Luciano Floridi (foto di Francesco Pierantoni)

Luciano Floridi: “Solidarietà è la parola che più amo”

“La buona politica deve essere disinteressata a se stessa, ma interessata a chi la riceve. E poi deve essere lungimirante, pensando alle nuove generazioni”. È solo uno delle “idee ingenue (ma non troppo)” emerse dal dialogo fra il giornalista e Presidente Advisory Board IAB Italia Ferruccio De Bortoli e il filosofo Luciano Floridi, Ph.D., Oxford Internet Institute and Digital Ethics Lab, University of Oxford, and The Alan Turing Institute, durante la prima giornata dello Iab Forum 2020. Un incontro fra due intellettuali, diventato ormai un appuntamento immancabile della kermesse sulla comunicazione digitale, che quest’anno ha preso vita da una considerazione. “Serve oggi un nuovo pensiero politico che superi le contrapposizioni del ‘900 – ha esordito Ferruccio De Bortoli -, perché il mondo sarà sempre più a due colori: verde, per la crescita alle tematiche della sostenibilità e dell’ambiente, e blu, che identifica la tecnologia che serve per governare bene”.

Tanti i temi introdotti dalle acute domande di De Bortoli, a cui Floridi ha risposto in maniera altrettanto ‘alta’: dalla politica alla pandemia, dall’enciclica del Papa alle parole. Ecco a seguire una sintesi.

Se fossi nominato presidente del Consiglio, cosa diresti nel tuo discorso di filosofo sulla buona politica?

“Parlerei di come essa debba essere competente e disinteressata a se stessa, ma avere a cuore l’interesse di chi la riceve. Non solo: deve essere lungimirante, nel senso di pensare alle nuove generazioni come soggetti che votano oggi, e non, invece, come purtroppo è da anni, come individui che pagano solo gli errori delle politiche precedenti”.
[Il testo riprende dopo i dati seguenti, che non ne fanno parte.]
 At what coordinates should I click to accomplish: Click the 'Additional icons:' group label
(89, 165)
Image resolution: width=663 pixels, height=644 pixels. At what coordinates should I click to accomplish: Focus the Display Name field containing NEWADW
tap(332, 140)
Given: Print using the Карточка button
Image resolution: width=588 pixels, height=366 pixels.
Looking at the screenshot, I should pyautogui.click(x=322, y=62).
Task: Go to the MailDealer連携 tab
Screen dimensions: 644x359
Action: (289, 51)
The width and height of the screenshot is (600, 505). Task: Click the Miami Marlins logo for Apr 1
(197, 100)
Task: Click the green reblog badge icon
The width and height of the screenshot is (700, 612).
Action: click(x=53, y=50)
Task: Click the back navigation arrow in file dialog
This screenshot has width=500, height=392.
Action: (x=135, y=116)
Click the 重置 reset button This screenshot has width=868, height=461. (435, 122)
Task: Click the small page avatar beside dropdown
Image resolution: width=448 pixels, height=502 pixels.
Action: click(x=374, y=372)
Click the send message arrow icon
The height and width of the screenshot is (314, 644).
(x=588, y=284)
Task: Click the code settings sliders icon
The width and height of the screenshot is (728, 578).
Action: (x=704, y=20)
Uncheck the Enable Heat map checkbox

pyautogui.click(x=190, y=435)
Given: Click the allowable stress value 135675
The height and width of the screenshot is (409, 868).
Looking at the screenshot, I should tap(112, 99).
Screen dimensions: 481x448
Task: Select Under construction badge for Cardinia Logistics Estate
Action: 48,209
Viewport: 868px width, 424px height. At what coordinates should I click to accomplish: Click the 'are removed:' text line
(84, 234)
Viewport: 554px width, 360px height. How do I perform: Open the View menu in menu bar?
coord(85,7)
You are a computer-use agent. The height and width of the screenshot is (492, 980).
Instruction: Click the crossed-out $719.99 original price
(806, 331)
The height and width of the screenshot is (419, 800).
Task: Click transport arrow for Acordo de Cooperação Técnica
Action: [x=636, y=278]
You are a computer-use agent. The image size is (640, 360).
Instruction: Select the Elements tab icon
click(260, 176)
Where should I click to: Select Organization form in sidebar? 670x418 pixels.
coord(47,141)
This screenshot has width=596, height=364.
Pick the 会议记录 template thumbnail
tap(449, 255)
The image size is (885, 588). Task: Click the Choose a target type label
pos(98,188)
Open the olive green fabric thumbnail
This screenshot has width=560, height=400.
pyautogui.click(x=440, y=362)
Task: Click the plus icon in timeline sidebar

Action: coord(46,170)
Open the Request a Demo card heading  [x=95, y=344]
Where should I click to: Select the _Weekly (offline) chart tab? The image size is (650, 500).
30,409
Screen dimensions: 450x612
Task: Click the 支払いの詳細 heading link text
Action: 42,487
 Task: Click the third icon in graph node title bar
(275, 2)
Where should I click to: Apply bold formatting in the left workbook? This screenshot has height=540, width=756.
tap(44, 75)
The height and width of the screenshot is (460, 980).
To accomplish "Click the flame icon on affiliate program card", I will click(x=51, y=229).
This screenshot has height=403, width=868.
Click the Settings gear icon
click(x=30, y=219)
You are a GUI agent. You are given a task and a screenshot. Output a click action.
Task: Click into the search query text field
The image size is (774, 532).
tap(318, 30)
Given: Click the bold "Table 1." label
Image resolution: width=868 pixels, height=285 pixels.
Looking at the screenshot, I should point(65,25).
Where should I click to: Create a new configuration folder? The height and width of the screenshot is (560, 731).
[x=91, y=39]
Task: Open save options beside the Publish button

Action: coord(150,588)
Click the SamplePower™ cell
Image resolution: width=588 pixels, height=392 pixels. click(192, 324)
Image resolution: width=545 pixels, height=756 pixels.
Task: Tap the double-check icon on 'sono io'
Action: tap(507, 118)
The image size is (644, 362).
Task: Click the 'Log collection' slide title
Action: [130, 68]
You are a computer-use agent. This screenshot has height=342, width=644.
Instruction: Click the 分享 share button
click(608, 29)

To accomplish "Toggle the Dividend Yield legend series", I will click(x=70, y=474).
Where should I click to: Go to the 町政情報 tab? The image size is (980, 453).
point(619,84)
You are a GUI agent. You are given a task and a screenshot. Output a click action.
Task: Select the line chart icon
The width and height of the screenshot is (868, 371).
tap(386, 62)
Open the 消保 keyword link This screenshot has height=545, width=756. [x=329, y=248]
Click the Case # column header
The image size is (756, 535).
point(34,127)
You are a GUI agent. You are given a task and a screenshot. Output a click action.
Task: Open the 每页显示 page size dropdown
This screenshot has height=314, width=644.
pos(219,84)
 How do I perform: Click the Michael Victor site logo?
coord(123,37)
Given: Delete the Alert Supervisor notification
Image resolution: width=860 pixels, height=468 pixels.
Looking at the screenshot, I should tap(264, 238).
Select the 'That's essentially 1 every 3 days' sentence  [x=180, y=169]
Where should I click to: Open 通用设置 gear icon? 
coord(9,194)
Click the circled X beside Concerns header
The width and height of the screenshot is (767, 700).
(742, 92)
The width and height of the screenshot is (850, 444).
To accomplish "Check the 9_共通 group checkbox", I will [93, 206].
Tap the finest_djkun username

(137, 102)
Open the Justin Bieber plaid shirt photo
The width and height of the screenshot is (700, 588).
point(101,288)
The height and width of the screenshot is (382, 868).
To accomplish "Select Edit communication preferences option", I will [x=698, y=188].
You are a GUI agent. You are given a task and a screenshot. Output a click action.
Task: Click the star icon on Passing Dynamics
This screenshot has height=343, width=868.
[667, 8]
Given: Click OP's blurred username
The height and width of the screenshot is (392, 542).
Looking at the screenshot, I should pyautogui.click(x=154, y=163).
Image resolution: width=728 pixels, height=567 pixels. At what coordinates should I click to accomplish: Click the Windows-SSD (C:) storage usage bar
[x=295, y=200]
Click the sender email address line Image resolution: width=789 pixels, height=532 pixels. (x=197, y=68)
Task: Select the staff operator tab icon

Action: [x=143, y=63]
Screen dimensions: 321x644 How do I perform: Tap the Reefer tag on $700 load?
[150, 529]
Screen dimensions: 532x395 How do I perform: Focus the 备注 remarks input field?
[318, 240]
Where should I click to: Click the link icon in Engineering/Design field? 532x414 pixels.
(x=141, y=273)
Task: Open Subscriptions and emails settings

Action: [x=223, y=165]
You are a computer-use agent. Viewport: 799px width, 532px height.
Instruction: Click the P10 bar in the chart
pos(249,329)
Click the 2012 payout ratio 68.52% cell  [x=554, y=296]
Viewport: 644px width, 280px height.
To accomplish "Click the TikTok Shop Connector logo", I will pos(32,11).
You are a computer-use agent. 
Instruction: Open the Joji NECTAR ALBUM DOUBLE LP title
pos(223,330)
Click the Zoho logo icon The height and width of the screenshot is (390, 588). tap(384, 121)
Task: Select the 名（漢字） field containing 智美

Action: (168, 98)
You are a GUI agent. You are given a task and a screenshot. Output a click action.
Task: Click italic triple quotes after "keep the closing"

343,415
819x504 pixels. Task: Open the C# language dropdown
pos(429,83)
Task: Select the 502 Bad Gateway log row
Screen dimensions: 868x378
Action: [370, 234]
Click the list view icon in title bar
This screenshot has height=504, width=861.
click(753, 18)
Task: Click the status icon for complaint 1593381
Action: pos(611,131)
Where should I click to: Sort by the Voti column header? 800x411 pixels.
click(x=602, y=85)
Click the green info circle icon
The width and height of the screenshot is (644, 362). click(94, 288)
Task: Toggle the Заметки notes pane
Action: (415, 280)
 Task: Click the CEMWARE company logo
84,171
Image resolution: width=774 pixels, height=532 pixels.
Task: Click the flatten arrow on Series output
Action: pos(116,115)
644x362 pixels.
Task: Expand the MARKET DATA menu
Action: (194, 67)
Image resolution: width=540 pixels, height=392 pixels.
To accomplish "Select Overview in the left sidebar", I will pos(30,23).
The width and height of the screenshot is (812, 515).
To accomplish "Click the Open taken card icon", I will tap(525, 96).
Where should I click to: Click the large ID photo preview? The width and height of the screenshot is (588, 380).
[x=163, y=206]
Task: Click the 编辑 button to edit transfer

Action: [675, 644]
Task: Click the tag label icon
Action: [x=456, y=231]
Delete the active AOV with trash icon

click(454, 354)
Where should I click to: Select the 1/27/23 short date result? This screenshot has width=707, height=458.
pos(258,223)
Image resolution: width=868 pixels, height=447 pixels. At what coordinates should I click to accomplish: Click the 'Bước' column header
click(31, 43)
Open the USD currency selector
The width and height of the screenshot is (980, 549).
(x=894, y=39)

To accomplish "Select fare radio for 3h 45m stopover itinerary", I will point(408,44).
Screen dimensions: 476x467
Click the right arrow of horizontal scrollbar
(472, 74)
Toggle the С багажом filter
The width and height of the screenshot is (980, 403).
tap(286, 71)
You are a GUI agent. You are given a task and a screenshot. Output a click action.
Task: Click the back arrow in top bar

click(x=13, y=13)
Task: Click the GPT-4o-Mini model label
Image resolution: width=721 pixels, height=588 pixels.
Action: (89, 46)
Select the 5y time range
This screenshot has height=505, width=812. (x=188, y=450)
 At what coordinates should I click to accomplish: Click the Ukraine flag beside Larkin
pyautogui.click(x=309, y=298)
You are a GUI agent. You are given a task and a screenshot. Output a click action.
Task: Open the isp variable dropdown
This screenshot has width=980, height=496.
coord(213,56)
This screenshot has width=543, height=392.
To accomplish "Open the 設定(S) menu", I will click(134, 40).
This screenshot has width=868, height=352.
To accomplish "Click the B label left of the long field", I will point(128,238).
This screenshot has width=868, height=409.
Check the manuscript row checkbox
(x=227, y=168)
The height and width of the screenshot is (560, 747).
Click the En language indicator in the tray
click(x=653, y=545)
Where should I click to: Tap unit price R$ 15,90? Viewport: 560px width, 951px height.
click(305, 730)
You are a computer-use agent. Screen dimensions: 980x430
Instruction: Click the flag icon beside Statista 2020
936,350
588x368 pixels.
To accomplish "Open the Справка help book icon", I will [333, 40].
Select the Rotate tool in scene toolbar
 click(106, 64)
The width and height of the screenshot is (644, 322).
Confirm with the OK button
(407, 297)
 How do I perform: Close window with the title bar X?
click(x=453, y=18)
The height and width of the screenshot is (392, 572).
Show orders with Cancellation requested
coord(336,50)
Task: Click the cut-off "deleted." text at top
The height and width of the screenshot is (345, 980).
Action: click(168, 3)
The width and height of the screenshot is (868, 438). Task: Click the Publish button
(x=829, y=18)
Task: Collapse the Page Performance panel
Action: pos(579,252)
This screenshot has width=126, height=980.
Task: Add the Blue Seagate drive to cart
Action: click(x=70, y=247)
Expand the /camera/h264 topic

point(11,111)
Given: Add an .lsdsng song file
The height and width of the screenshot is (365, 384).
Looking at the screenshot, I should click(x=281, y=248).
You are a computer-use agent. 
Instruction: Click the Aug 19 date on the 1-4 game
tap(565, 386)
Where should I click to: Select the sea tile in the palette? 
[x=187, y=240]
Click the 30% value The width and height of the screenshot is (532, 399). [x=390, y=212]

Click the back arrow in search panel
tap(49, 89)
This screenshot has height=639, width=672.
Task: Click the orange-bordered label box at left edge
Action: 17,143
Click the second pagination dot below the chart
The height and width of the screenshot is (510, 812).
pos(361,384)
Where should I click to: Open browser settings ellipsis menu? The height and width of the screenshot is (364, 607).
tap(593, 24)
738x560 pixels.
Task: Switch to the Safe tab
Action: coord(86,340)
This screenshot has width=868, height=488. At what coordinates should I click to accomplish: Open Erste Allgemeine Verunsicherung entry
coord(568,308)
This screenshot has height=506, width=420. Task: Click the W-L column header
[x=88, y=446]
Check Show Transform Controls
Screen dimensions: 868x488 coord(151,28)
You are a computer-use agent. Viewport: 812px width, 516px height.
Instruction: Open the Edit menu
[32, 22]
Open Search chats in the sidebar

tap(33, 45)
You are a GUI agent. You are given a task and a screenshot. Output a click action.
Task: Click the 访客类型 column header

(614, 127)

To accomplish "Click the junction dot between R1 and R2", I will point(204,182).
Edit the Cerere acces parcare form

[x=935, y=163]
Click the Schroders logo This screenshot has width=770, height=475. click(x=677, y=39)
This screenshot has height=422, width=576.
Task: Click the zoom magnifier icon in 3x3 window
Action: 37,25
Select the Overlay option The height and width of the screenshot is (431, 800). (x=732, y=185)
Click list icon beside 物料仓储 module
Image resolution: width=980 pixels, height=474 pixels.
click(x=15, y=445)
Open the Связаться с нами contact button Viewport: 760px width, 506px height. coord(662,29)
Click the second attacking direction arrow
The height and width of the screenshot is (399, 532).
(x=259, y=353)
Che cosa abbiamo sbagliato nella gestione della pandemia?

“In tutta Europa, gli errori chiari fin da subito sono stati la disorganizzazione e l’arroganza (la greca hybris). La prima non permette di mettere a sistema le risorse che si hanno, la seconda porta a pensare che si sta facendo un buon lavoro. Insieme sono un connubio letale, di cui stiamo pagando le conseguenze”.

Il filosofo che cosa ha imparato dalla pandemia?

“Che siamo entrati solo oggi nel 2000, e che i primi anni del millennio erano solo una coda del ‘900. Lo stesso era successo nel secolo scorso, il cui vero inizio si è avuto con la prima guerra mondiale. Ciò è evidente anche nel progetto europeo, che fino a prima della pandemia era ancora novecentesco, e solo con essa si è capito che esso è un progetto collettivo di solidarietà e rilancio verso il futuro”.

Tu – filosofo agnostico – sei stato chiamato a commentare l’enciclica del Papa. Cosa ti ha colpito di più?

“Mi ha colpito il fatto di essere stato chiamato a farlo…, ma soprattutto quanto essa sia basata sul concetto di tempo e sull’importanza di dare il proprio tempo agli altri per stare bene con noi stessi”.

Nel ‘900 si sacrificava la vita per la libertà, mentre oggi si è chiamati a fare il contrario… Ma quanto si può limitare la libertà delle persone per la salute pubblica?

La società deve essere trattata come civile e matura e le si deve chiedere di interagire da pari a pari, in maniera consensuale, e non imponendo dall’alto, come invece è successo. Facendo così, la società reagisce male. E lo stiamo vedendo.

Quale parola detesti di più del lessico contemporaneo? E quale ami di più?

“Quello che odio di più è ‘complessità’, troppo usata e male. Quella che invece mi piace di più è solidarietà’, di cui ci sarà sempre più bisogno”.